STUDIETEKST:
----
Bij de behandeling van het verzoek door de wrakingskamer in deze rechtbank, heeft de raadsvrouw de toelichting op haar verzoek in schrift overgelegd en deze toelichting voorgelezen.
De voorzitter van de meervoudige strafkamer in deze rechtbank heeft verklaard dat zijzelf en de gewraakte rechters niet berusten in de wraking.
Zij heeft ten aanzien van het wrakingsverzoek verklaard dat
1. thans niet de voorlopige hechtenis van verzoeker ter discussie staat;
en met betrekking tot de feiten dat
2. de rechtbank niet ambtshalve de opheffing van de schorsing van de voorlopige hechtenis van verzoeker heeft bevolen, maar dat de officier van justitie bij de behandeling ter terechtzitting op 13 oktober 2009 het verzoek tot opheffing van de schorsing van de voorlopige hechtenis heeft gedaan en daarbij heeft gesteld ervan uit te gaan dat de rechtbank pas de volgende dag dan wel bij uitspraak op het verzoek zou beslissen;
3. de beslissing tot opheffing van de schorsing van de voorlopige hechtenis van verzoeker niet buiten aanwezigheid van de verdediging is gedaan. Mr. Vroegh was weliswaar niet aanwezig, maar zij had zich op de terechtzitting laten waarnemen.
----
OEFENGEGEVENS:
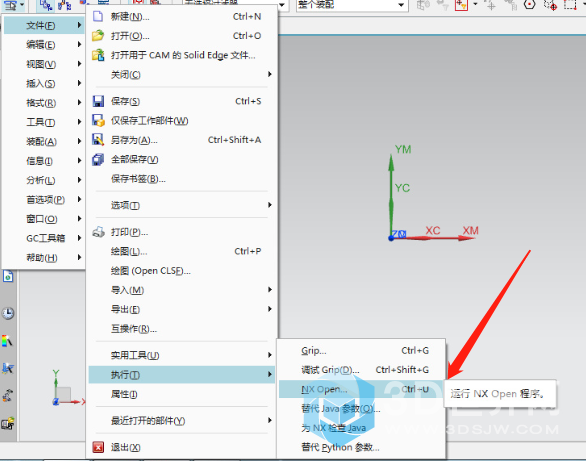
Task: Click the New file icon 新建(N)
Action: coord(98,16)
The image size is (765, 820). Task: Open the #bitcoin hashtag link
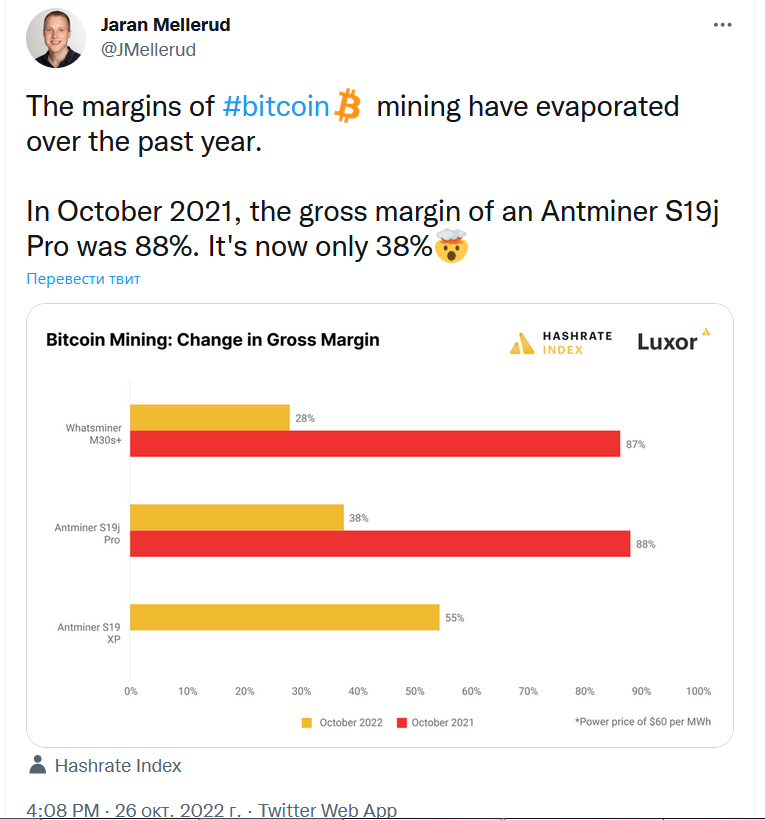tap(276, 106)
----
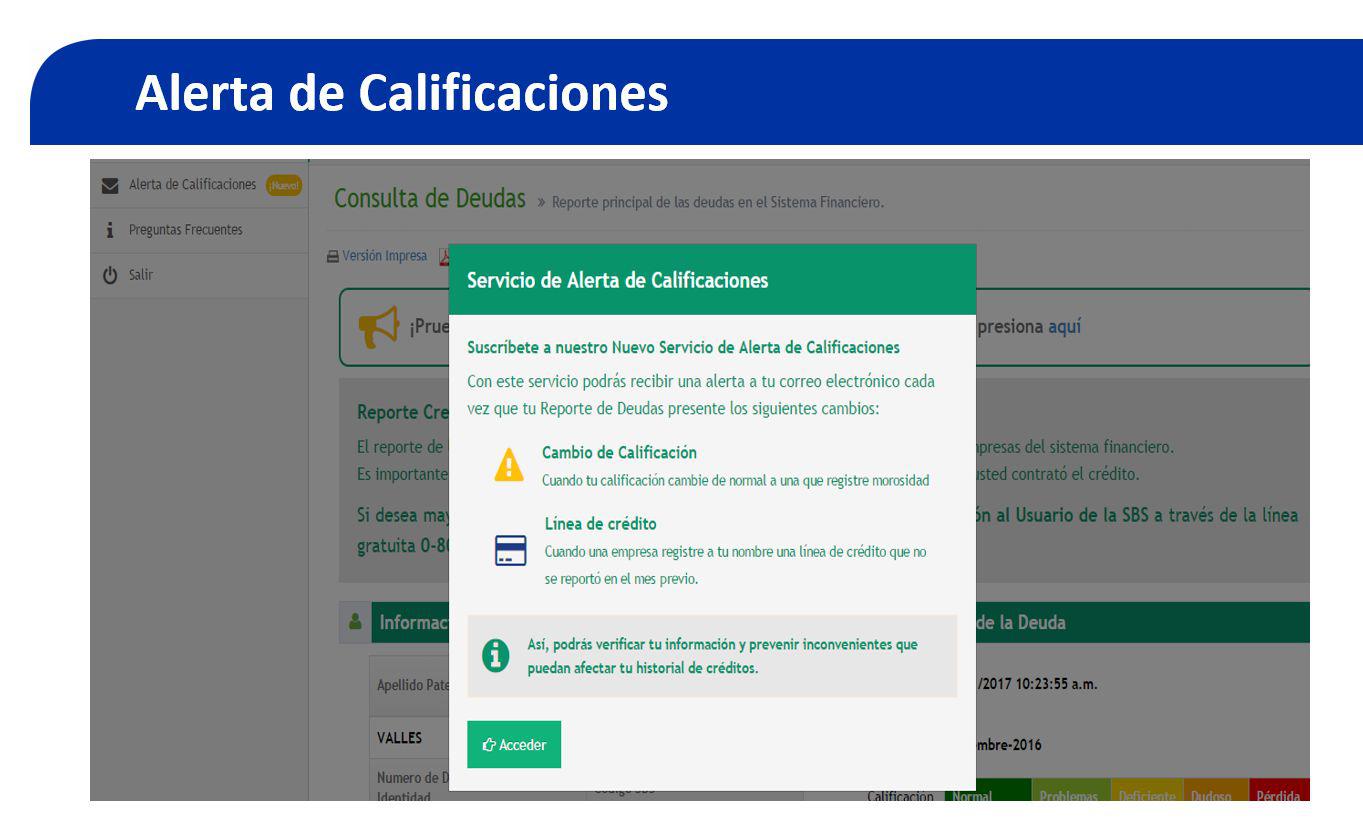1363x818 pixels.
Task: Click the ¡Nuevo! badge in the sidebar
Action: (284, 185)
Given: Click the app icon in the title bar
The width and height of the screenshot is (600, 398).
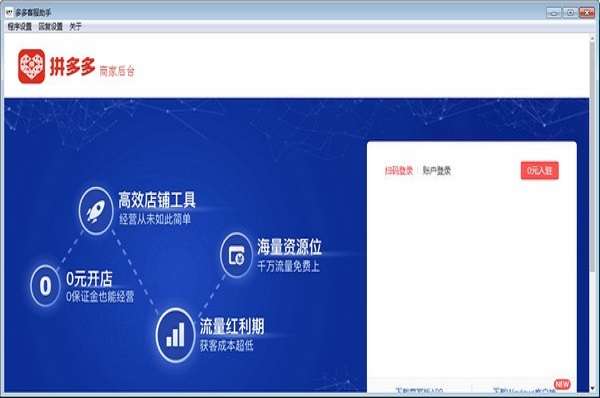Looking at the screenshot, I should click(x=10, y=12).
----
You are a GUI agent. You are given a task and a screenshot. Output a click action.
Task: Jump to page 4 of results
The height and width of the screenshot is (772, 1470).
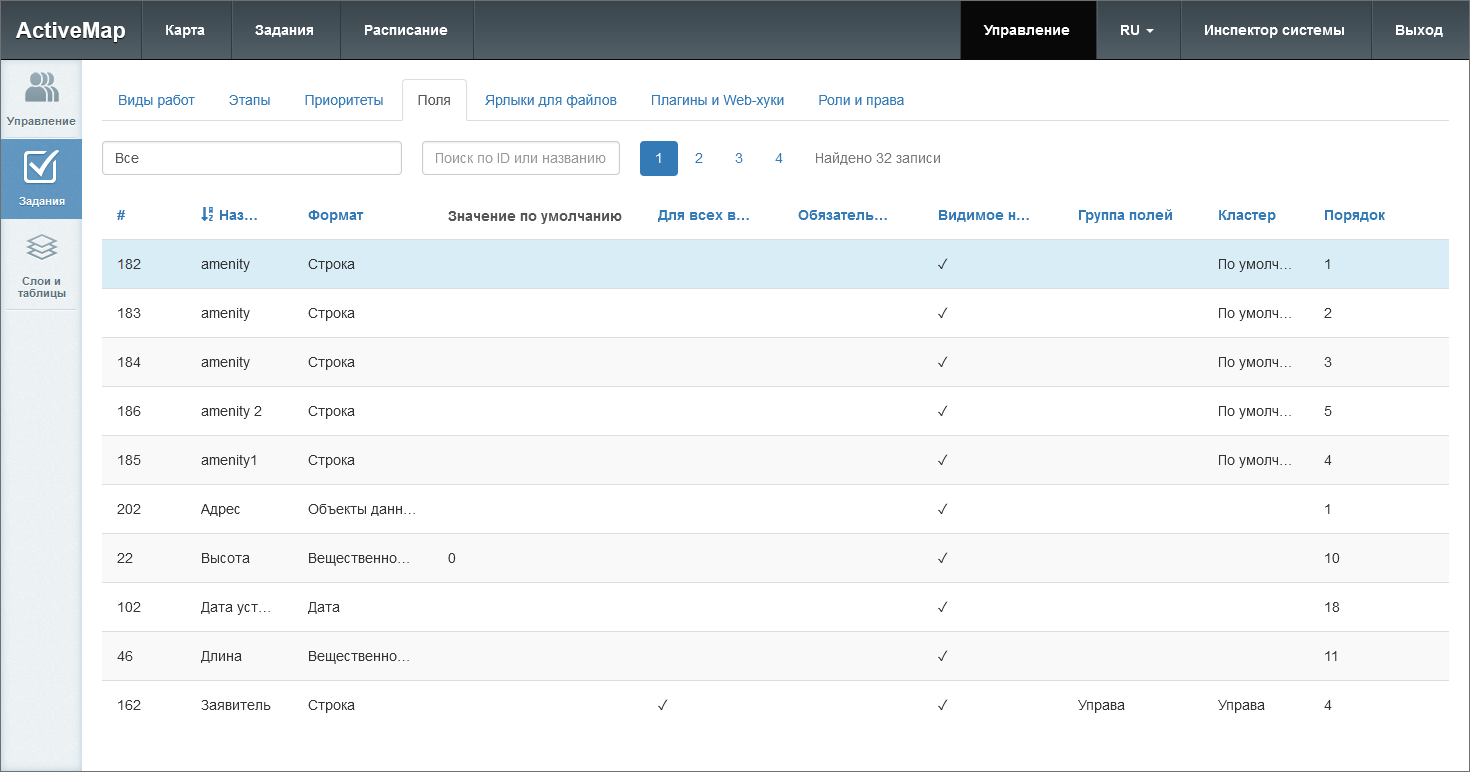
----
UIT TE VOEREN OPDRACHTEN:
1 - Geef voor elke uitspraak aan of die klopt met de tekst over het wrakingsverzoek: (a) de raadsvrouw heeft de toelichting op haar verzoek schriftelijk overgelegd en voorgelezen; (b) de rechtbank heeft ambtshalve de opheffing van de schorsing van de voorlopige hechtenis bevolen; (c) Mr. Vroegh was op de terechtzitting aanwezig. Antwoord telkens met ja of nee en citeer letterlijk de woorden uit de tekst die de doorslag geven.
2 - Zet de tekst over het wrakingsverzoek voort, te beginnen na de laatste zin.
De records zijn voor deze oefening niet nodig.

ANTWOORDEN:
1 -
(a) Ja: "heeft de raadsvrouw de toelichting op haar verzoek in schrift overgelegd en deze toelichting voorgelezen"
(b) Nee: "de rechtbank niet ambtshalve de opheffing van de schorsing van de voorlopige hechtenis van verzoeker heeft bevolen"
(c) Nee: "Mr. Vroegh was weliswaar niet aanwezig"

2 -
De officier van justitie heeft verklaard dat de standpunten van verzoeker en van de leden van de meervoudige strafkamer ten aanzien van wie het wrakingsverzoek is gedaan, duidelijk zijn.
2. BEOORDELING VAN HET VERZOEK
Verzoeker heeft het verzoek tot wraking gegrond op hetgeen is voorgevallen op de terechtzitting van 13 oktober 2009.
Aangevoerd is dat
- de rechtbank ambtshalve heeft beslist tot opheffing van de voorlopige hechtenis van verzoeker;
- dit is gedaan buiten aanwezigheid van de verdediging;
- de opheffing van de schorsing van de voorlopige hechtenis impliceert dat de gronden waarop de voorlopige hechtenis is gegrond zijn aangevuld;
- de opheffing van de schorsing van de voorlopige hechtenis impliceert dat de rechtbank bij haar beslissing is vooruitgelopen op een straf, zonder het onderzoek ter terechtzitting te sluiten
en er derhalve zwaarwegende aanwijzingen zijn dat de rechtbank verzoeker al heeft veroordeeld tot een aanzienlijke straf, althans dat bij verzoeker een objectieve vrees bestaat dat er sprake is van vooringenomenheid.
Naar het oordeel van de wrakingskamer dient het verzoek te worden afgewezen.
De wrakingskamer overweegt hierbij als volgt.
1. De wrakingskamer kan niet treden in een inhoudelijke beoordeling van de gronden waarop de opheffing van de schorsing van de voorlopige hechtenis is bevolen.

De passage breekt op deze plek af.